The accuracy and repeatability of anterior segment parameter measurements for the Visante OCT system and UBM system has reported in previous studies and indicated a high level of agreement between the devices in this parameter[18]. Visante OCT had a slight tendency to give larger values than UBM. There are several reasons that might be causing the difference between AS-OCT and UBM: firstly, AS-OCT uses an infrared light of a 1310 nm wavelength to obtain the structures of the anterior segment, however, UBM uses ultrasound energy and must be performed through an immersion bath with a coupling medium. There is an internal fixation for the examined eye by AS-OCT, however, the contralateral eye should fix the external target to minimize the variation during UBM examination. Secondly, AS-OCT is performed with the patient seated, and UBM is performed with the patient supine with a coupling medium. Ishikawa[19] analysed that the water filled with eyecup may put pressure on the eyeball and may influence the results. Thirdly, light conditions and accommodation status were not the same during the measurement of two devices, as reported by Piñero et al[15]. Finally, with both instruments, you must draw the tangential lines with a digital calibrated caliper and this process can vary from one measurement to another depending on where you locate the tangential point. These factors may cause the underestimation of ACD and central vault using the UBM method. AS-OCT and UBM can provide an objective way of measuring of ACD, cornea-ICL and central vault. However, we could not determine whether OCT or UBM was more precise for measuring ACD and central vault because of lacking a gold standard method for anterior segment. UBM can obtain clear images through opaque media and provide the visualization of the ciliary body. However, there is a risk for infection or corneal injury by this contact examination. As a noncontact imaging device, the measuring procedure of AS-OCT is fast and easy for the examiner and patient, especially better than UBM for examining patients in early postoperative period. However, this device has an important limitation that it cannot measure any object behind any opaque structure.

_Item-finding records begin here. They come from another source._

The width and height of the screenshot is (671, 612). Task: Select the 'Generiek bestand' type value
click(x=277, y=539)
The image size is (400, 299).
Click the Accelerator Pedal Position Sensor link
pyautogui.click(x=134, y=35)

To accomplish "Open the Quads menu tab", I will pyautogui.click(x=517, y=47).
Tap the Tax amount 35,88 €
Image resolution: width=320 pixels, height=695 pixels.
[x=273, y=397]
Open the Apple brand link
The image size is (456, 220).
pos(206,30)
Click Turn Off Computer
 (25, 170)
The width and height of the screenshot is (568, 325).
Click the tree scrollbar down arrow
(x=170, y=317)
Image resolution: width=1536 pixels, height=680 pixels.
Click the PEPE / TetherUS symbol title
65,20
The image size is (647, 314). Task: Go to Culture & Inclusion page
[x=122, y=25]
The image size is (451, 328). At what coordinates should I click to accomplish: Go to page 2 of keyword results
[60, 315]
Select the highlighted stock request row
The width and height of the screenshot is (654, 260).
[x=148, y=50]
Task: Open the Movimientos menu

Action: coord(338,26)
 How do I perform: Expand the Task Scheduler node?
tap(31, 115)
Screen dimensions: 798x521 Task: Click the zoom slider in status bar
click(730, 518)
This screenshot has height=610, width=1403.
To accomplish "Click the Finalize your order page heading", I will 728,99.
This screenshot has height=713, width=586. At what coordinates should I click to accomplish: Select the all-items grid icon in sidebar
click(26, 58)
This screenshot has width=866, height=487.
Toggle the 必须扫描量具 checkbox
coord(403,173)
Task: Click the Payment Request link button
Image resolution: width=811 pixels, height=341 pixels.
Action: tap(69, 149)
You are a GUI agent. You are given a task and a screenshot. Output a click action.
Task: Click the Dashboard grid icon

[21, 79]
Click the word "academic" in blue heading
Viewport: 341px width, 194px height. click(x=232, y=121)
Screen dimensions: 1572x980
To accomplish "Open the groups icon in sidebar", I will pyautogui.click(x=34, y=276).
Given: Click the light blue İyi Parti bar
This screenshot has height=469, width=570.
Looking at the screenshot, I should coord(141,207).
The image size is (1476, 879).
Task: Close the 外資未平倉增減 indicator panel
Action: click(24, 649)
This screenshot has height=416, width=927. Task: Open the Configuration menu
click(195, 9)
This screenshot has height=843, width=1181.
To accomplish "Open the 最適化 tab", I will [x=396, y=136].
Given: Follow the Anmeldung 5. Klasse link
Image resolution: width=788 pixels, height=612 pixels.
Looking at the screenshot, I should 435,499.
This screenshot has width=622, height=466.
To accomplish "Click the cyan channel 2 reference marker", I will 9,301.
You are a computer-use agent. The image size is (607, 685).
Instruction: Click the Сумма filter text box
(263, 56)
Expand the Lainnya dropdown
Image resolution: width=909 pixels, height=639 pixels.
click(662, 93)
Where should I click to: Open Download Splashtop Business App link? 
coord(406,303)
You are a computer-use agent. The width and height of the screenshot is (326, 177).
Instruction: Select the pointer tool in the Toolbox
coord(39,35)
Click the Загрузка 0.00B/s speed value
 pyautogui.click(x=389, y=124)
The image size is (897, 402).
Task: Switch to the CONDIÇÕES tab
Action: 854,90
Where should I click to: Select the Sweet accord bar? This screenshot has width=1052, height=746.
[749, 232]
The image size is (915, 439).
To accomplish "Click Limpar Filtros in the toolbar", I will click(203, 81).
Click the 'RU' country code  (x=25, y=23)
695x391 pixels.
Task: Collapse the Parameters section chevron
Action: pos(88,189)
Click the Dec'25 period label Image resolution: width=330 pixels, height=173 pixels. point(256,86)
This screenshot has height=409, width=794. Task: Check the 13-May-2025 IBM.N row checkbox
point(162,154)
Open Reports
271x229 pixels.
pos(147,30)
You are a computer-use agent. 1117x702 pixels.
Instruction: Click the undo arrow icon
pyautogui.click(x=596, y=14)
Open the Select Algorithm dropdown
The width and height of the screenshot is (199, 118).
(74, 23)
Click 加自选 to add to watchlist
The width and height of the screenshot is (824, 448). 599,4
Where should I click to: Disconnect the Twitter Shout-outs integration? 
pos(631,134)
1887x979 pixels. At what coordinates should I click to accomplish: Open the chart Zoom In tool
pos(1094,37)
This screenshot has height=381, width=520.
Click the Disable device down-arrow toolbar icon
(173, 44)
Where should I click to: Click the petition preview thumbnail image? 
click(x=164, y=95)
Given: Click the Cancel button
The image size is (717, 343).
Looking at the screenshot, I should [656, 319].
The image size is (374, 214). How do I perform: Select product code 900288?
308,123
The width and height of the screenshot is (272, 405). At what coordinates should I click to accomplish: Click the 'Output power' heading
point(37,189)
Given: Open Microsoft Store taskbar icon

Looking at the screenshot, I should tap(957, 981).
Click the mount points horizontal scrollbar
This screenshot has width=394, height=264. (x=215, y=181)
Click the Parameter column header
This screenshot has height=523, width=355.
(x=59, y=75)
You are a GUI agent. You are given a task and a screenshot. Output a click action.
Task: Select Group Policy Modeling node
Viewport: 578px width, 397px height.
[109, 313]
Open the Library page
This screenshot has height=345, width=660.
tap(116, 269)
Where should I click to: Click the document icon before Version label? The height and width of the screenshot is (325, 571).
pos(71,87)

In conclusion, both AS-OCT and UBM own their advantages and disadvantages for anterior section parameters measurements for evaluating the safety of ICL surgery. AS-OCT demonstrated a slight significantly higher value than using UBM in phakic eyes after ICL surgery. Therefore, these two devices were not advisable to use interchangeably for measurements of central ACD and vault in patients after phakic ICL implantation.

Acknowledgments

Conflicts of Interest: Zhang J, None; Luo HH, None; Zhuang J, None; Yu KM, None.